• [WRITTEN REQUEST]:
Print the lines of the material below from the line containing "coordinates (578, 138)." to the line containing "coordinates (1003, 164).", both included, without changing a character.

• [DATA ENTRIES]:

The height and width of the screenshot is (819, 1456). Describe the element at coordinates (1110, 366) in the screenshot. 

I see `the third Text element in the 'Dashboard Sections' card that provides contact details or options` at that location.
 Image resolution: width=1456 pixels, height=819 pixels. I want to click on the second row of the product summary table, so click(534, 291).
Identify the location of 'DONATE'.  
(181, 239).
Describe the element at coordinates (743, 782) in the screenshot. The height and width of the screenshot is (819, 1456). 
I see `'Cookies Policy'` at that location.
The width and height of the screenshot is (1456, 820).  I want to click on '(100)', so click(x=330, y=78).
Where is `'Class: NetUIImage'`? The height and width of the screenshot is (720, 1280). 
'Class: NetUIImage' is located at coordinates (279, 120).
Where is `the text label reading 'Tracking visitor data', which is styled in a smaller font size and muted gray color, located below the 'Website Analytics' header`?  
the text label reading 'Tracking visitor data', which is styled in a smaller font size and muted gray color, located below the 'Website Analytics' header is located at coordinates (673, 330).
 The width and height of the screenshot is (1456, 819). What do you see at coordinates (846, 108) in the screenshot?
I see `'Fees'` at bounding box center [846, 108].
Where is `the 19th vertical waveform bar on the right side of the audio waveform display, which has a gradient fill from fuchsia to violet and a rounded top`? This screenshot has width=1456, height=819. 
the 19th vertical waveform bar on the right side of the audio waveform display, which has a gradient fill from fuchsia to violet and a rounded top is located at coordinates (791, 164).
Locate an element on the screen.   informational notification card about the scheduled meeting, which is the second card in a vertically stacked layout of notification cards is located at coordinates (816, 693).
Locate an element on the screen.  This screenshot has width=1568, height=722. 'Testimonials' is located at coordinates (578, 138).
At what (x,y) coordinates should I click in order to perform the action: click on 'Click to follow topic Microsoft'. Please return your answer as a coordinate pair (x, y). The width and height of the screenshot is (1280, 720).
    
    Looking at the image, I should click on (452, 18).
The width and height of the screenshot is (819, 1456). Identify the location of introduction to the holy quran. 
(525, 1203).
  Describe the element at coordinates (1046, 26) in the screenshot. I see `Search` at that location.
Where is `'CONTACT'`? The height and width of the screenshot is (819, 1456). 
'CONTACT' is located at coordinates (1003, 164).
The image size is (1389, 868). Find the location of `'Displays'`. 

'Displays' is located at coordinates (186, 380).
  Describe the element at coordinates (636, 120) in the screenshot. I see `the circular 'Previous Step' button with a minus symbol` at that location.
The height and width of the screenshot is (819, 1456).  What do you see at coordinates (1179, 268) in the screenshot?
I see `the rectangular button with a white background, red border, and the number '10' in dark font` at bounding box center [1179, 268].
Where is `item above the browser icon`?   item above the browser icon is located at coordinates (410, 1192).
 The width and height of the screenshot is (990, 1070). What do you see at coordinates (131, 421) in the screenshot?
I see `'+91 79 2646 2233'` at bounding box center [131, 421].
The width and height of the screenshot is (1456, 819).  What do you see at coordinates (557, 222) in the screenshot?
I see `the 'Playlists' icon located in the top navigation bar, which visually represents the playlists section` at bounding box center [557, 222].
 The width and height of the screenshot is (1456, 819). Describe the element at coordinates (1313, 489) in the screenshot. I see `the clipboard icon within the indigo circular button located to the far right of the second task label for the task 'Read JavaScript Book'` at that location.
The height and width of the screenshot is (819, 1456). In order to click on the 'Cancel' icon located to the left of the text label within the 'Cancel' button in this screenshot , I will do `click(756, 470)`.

• [OUTPUT FOR THIS TASK]:
Locate an element on the screen.  This screenshot has width=1568, height=722. 'Testimonials' is located at coordinates (578, 138).
At what (x,y) coordinates should I click in order to perform the action: click on 'Click to follow topic Microsoft'. Please return your answer as a coordinate pair (x, y). The width and height of the screenshot is (1280, 720).
    
    Looking at the image, I should click on (452, 18).
The width and height of the screenshot is (819, 1456). Identify the location of introduction to the holy quran. 
(525, 1203).
  Describe the element at coordinates (1046, 26) in the screenshot. I see `Search` at that location.
Where is `'CONTACT'`? The height and width of the screenshot is (819, 1456). 
'CONTACT' is located at coordinates (1003, 164).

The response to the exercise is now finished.